Replacing a Failed Storage Node

If a Storage Node has failed, or is in the process of failing, you can replace the Storage Node. Upgrading a healthy machine to another one with better specifications is also a common Storage Node replacement scenario. Generally, you should repair the underlying problem (be it hardware or software related) before proceeding with this procedure.

There are two ways to replace a failed Storage Node.

To replace a failed Storage Node by using a new, different Storage Node (node uses different host name, IP address, and port as the failed host):

  1. If you are replacing hardware, bring it up and make sure it is ready for your production environment.
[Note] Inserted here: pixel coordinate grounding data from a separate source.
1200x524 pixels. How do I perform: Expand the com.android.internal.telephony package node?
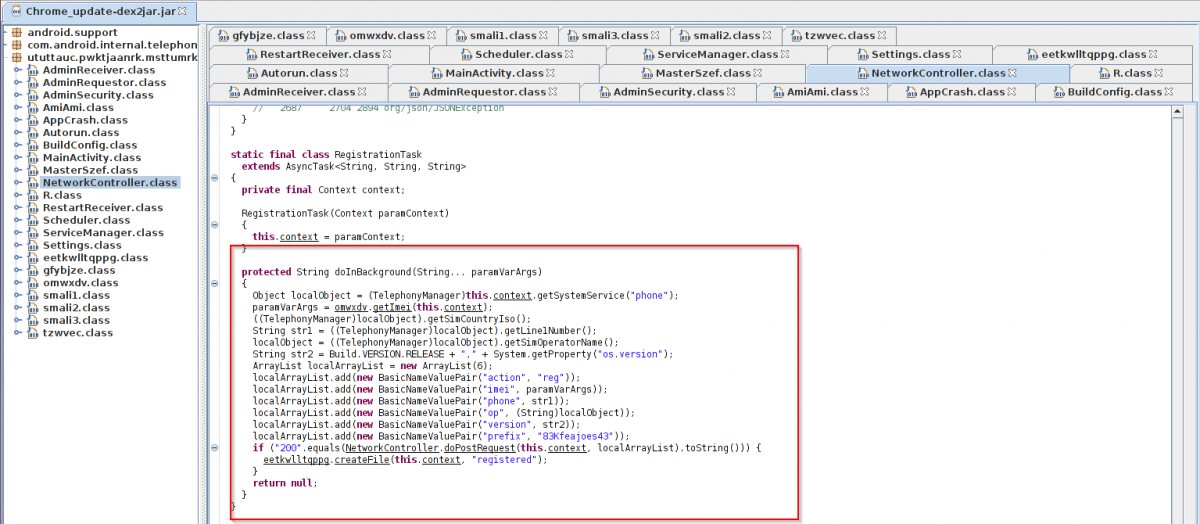5,45
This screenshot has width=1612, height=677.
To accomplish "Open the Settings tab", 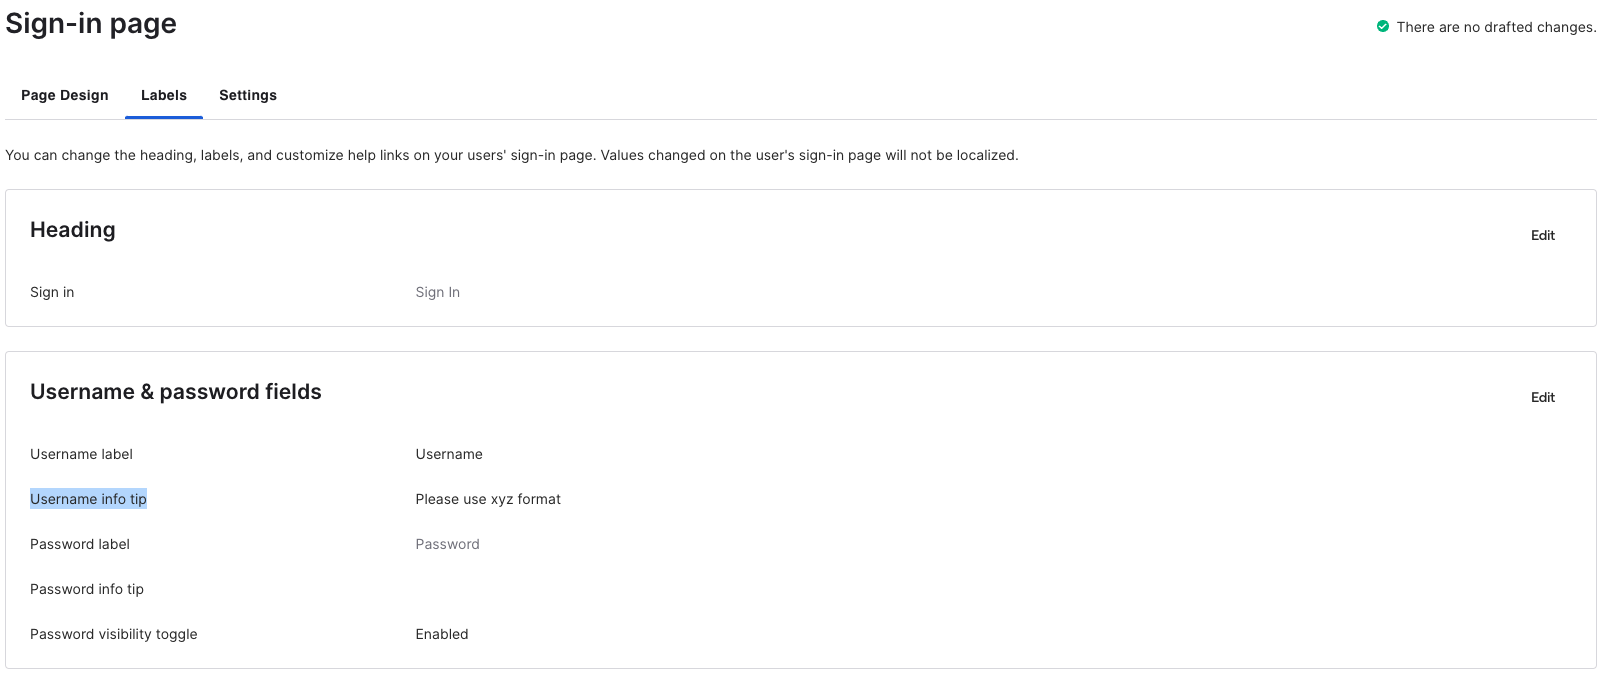I will click(248, 95).
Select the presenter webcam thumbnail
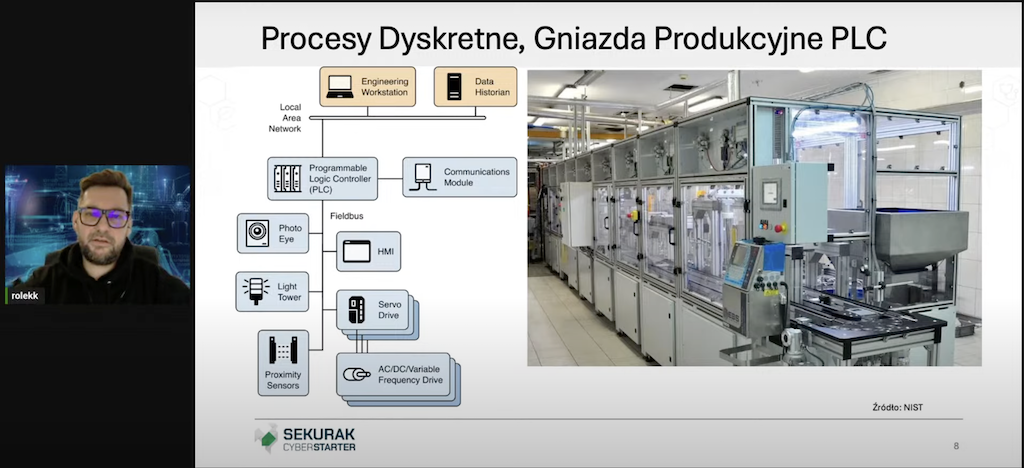 click(97, 234)
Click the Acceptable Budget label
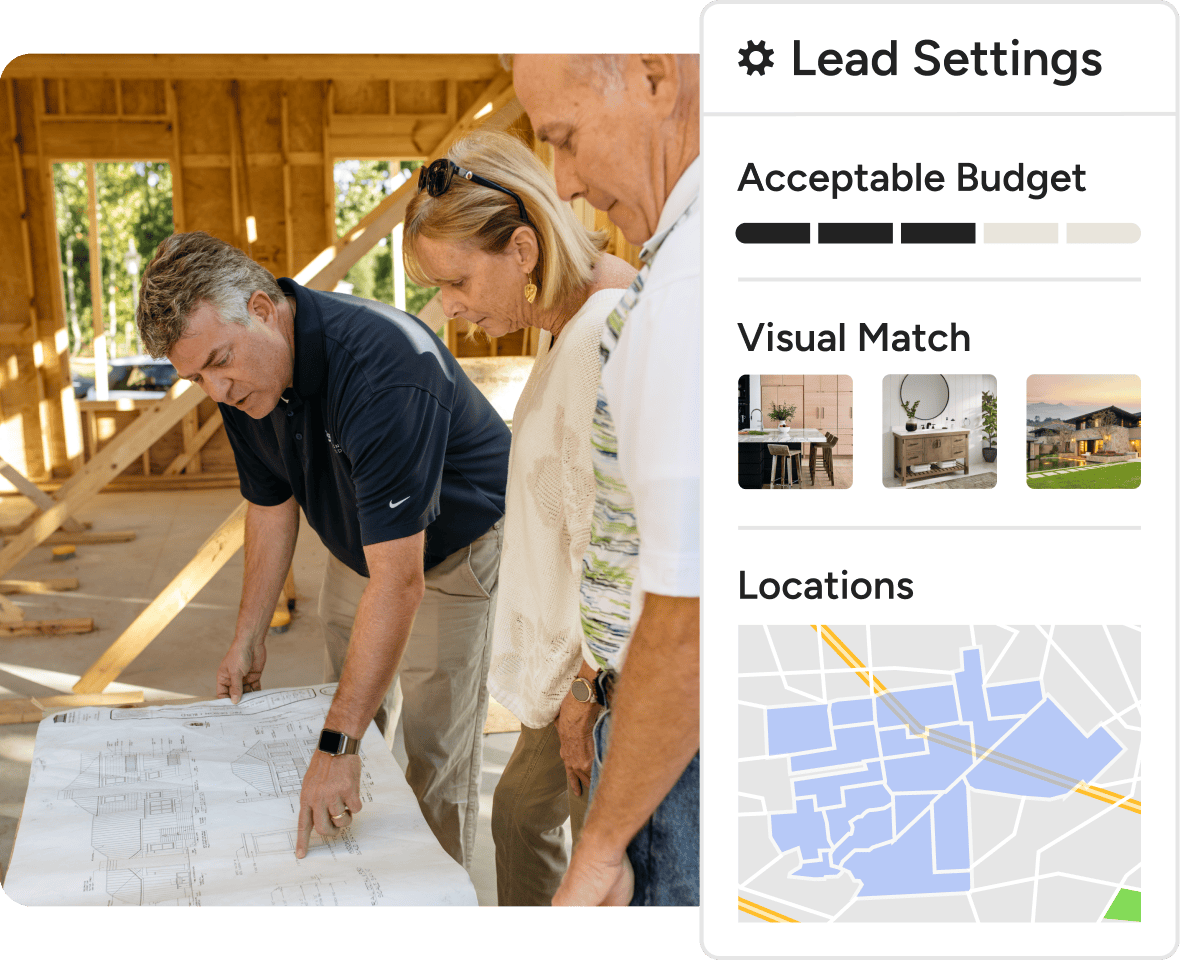This screenshot has width=1180, height=960. click(x=911, y=179)
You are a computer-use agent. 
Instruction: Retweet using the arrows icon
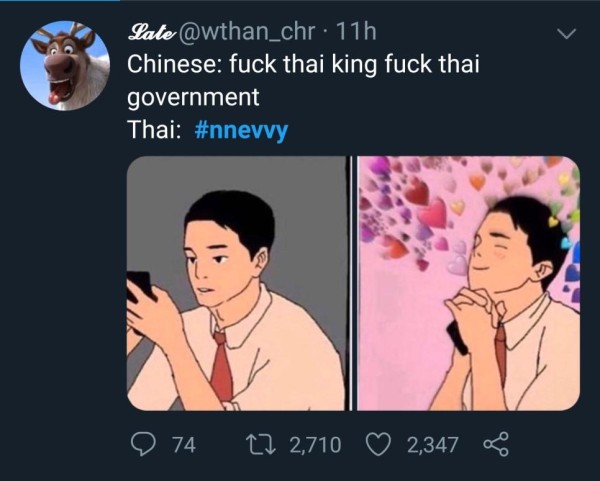tap(260, 444)
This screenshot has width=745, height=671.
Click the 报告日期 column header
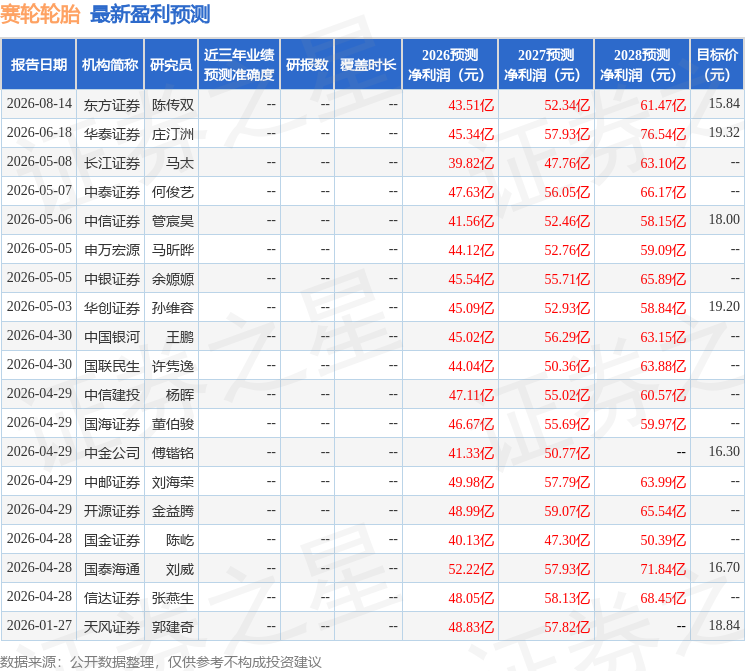click(x=38, y=64)
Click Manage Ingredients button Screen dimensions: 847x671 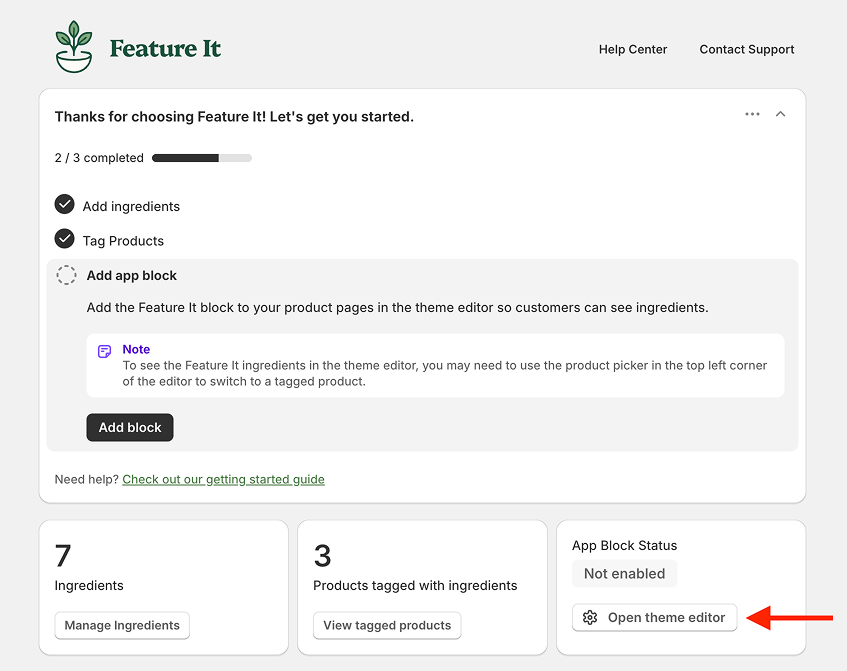122,626
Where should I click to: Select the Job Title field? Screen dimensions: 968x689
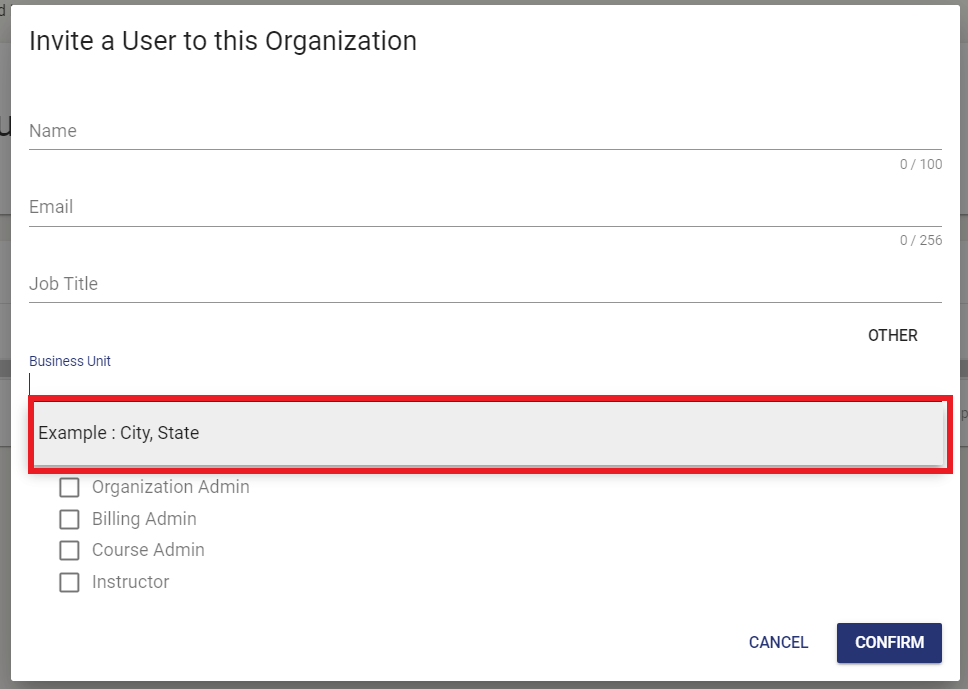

  2. On the new, replacement node, create a "boot config" configuration file using the makebootconfig utility. Do this on the hardware where your new Storage Node runs. You only need to specify the -admin option (the Admin Console's port) if the hardware hosts the Oracle NoSQL Database administration processes.

    To create the "boot config" file, issue the following commands:

    > mkdir -p KVROOT     (if it doesn't already exist)
    > java -Xmx256m -Xms256m \
    -jar KVHOME/lib/kvstore.jar makebootconfig -root KVROOT \
                                                      -port 5000 \
                                                      -admin 5001 \
                                                      -host <hostname> \
                                                      -harange 5010,5020
                                                      -store-security none 
  3. Start the Oracle NoSQL Database software on the new node.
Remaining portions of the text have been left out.